Nursing Care Practices and Workplace Relations in a Thai Surgical Ward: An Exploration of Clinical Decision-Making

Monday, 30 July 2012: 10:45 AM

Khomapak Maneewat, PhD, MNs, BNS, (first, honor)
Surgical Nursing Department, Faculty of Nursing, Prince of Songkla University, Hat Yai, Thailand

Learning Objective 1: The learner will be able to understand the culture of the Thai surgical nurse, including the influences of culture on actions in a patterned way

Learning Objective 2: The learner will be able to see the example and benefit in conducting ethnographic study to uncover the influence of local nursing culture

Purpose:

 This study offers a study of how a local ward culture underpins nursing actions of Thai surgical nurses in order to account for issues such as lack of sustainability, and failure to use research, including evidence-based nursing practice. The study was conducted at a Thai surgical ward to illuminate and describe the culture of the Thai surgical nurse, including the ways in which the organizational culture influences or guides their thinking, decision-making, and actions in a patterned way.

Methods:

The knowledge about how the Thai surgical nurses allocate  care, and make clinical decisions in the surgical ward in the context of social relations and staff culture is constructed through an ethnographic approach based on fieldwork. A better understanding of the diversity of Thai surgical nursing practice is then enacted from a typical day in the life of the Thai surgical nurses, which consists of the realities, ritualised practices, relations, and integration both with within their group and with others.

Results: The study results represent the way that nursing organizational culture informs the practices, decision-making, and the predictions of the nurses’ possible response to change.
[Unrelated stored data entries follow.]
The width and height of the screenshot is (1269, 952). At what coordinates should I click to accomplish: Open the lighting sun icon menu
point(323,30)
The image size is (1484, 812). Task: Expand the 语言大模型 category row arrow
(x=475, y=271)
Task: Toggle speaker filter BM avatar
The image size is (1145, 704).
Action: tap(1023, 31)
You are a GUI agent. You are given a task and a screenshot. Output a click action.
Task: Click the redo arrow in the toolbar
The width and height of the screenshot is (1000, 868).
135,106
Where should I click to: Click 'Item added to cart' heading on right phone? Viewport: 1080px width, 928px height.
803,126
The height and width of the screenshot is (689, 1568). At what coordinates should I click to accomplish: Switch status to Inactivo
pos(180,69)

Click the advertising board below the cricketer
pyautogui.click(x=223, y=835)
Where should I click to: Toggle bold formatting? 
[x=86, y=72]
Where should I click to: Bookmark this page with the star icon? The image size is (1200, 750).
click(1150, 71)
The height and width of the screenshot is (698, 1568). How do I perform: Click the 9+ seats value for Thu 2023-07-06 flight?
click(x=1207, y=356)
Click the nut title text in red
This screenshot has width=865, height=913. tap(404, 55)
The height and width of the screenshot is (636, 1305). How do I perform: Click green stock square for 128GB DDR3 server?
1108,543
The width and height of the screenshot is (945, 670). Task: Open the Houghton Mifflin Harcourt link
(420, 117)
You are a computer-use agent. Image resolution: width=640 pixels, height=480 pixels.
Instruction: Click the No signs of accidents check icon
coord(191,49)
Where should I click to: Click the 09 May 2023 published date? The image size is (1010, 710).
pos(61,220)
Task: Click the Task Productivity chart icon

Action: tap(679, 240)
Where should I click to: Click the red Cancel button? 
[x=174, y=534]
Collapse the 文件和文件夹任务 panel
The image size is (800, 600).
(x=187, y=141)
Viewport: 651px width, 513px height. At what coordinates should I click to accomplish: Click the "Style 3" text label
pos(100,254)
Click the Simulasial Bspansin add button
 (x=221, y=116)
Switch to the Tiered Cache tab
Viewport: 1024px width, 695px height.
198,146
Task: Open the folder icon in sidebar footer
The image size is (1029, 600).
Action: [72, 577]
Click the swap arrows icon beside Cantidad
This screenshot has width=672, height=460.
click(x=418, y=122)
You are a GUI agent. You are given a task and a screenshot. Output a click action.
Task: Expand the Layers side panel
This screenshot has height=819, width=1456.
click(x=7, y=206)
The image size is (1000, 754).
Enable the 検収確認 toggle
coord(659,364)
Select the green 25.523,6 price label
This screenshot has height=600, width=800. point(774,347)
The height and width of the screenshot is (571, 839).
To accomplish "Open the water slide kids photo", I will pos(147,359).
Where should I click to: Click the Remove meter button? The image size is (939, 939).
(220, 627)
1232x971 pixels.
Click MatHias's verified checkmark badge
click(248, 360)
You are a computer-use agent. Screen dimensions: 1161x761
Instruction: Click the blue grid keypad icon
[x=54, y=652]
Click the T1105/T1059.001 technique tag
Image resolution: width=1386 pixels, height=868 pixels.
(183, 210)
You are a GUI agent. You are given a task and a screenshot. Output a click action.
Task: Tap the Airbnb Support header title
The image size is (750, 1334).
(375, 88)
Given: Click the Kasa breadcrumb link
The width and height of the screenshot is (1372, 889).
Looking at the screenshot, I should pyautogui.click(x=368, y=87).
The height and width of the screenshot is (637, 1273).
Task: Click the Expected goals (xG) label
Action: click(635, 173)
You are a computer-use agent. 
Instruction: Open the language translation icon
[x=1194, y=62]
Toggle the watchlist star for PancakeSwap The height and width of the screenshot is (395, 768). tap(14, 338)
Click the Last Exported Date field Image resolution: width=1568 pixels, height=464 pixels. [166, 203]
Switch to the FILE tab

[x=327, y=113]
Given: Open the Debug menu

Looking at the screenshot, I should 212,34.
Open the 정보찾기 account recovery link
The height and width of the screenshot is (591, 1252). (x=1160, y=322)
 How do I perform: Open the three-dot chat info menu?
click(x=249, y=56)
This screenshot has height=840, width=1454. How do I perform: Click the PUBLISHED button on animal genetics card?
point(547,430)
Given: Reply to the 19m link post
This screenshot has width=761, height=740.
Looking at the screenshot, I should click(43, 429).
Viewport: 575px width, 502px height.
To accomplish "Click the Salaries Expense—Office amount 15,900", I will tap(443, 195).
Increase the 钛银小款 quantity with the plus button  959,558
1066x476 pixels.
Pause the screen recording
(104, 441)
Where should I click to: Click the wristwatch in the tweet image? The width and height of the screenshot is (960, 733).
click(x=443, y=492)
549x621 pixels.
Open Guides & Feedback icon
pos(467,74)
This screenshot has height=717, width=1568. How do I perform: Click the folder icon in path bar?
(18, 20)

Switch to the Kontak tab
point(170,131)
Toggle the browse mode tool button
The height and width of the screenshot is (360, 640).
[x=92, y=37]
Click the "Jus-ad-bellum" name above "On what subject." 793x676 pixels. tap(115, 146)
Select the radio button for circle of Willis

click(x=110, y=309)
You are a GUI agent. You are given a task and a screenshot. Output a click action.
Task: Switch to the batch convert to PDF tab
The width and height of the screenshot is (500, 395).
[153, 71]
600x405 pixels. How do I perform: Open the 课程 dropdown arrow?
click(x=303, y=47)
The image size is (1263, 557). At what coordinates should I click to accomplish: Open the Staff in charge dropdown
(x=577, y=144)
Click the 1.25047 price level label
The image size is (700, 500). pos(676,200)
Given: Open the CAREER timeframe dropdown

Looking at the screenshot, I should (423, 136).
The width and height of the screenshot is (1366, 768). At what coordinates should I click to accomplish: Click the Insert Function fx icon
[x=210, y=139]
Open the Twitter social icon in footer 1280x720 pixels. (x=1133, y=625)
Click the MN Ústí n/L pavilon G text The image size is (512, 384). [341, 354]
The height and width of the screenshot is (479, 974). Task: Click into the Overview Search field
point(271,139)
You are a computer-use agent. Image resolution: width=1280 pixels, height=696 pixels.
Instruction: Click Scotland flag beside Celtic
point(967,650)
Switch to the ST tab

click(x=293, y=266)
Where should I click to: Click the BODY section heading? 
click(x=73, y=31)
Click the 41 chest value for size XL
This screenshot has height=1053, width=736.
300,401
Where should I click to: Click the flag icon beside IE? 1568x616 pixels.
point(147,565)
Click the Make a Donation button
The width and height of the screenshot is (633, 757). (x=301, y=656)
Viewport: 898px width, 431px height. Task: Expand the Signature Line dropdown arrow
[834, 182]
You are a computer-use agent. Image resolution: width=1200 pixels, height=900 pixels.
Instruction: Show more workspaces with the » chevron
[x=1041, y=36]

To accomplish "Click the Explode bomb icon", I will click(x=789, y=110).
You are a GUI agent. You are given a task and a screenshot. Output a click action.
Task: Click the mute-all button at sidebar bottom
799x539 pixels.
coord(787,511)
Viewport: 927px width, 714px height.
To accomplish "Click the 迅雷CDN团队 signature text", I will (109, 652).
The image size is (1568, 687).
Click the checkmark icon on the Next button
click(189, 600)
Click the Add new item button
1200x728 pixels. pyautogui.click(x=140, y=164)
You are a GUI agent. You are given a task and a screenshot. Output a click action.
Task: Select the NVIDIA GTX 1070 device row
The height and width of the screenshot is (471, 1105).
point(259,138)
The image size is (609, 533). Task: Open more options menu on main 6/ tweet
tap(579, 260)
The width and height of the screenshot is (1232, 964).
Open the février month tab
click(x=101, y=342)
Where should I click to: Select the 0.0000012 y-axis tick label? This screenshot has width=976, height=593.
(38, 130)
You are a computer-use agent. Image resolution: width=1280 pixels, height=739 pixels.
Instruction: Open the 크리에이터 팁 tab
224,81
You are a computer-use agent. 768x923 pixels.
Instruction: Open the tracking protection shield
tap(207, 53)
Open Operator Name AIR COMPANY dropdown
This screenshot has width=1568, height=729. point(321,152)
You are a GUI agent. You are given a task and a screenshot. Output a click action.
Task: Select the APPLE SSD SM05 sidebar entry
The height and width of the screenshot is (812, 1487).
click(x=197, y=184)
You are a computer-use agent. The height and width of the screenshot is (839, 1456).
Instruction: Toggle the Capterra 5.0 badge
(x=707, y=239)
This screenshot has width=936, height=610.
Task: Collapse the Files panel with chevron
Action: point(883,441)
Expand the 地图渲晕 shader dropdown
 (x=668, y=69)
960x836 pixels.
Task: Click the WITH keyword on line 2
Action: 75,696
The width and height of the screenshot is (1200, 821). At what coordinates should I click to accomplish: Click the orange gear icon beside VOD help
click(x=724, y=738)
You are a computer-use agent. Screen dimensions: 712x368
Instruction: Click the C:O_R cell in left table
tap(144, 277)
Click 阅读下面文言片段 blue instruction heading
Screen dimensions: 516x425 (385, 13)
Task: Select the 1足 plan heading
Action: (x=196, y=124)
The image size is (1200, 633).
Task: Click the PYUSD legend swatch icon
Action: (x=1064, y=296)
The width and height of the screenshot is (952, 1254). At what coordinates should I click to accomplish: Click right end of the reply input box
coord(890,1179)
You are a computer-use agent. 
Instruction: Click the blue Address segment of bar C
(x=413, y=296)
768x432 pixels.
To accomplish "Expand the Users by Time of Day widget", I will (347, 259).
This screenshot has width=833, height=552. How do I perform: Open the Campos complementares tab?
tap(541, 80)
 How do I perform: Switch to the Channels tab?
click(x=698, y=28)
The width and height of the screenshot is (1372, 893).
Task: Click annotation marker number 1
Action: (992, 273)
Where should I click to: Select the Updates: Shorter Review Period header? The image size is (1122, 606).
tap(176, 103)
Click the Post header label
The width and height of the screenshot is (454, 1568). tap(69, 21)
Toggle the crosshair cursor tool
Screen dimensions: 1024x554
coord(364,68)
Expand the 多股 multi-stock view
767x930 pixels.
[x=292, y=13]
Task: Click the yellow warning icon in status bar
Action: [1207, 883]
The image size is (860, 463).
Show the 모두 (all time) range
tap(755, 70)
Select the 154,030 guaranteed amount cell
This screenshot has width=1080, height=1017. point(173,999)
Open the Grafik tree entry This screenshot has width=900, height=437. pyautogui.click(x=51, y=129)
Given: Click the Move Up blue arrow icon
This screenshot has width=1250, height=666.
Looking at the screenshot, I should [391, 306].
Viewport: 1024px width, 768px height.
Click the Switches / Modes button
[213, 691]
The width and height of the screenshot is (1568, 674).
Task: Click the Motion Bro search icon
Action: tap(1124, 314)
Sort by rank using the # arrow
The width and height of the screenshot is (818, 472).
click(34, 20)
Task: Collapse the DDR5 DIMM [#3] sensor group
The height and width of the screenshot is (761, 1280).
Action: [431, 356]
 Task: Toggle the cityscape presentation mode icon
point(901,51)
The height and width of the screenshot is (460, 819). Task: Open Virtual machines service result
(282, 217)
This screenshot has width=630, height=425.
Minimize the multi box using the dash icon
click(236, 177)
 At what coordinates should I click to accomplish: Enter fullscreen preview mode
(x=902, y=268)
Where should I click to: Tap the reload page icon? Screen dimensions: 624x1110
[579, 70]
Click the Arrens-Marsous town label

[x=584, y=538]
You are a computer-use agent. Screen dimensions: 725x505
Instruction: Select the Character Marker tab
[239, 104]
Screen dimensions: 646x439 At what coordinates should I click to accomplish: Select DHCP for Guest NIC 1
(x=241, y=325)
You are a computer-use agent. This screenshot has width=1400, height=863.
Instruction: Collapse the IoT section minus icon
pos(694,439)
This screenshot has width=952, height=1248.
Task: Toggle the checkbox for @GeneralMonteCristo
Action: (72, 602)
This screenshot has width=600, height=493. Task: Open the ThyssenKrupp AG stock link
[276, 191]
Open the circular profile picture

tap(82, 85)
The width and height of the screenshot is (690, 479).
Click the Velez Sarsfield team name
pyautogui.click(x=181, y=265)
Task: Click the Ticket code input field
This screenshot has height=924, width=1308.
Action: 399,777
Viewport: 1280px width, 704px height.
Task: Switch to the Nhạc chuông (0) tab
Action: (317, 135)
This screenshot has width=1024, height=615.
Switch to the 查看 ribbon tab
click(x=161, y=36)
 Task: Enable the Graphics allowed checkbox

The pre- and post-operative cares allocated by the nurses of the TSW are routinised, almost ritualised, and reflect fixed assumptions about the way cares ought to be delivered, including  those reflecting the lack of commitment to implementing new multimodal models of care as well as research utilization and evidence-based practice.

Conclusion:

The study raises significant concerns about the status of professional nursing in Thailand in terms of professional autonomy and the status of the nurses within the Thai hospital context. The ritualised practices, task-oriented working system, and the dominance of the medical model in the Thai nursing culture further reflect the need to establish an evidence-based nursing culture to create professional identity and improve the quality of care.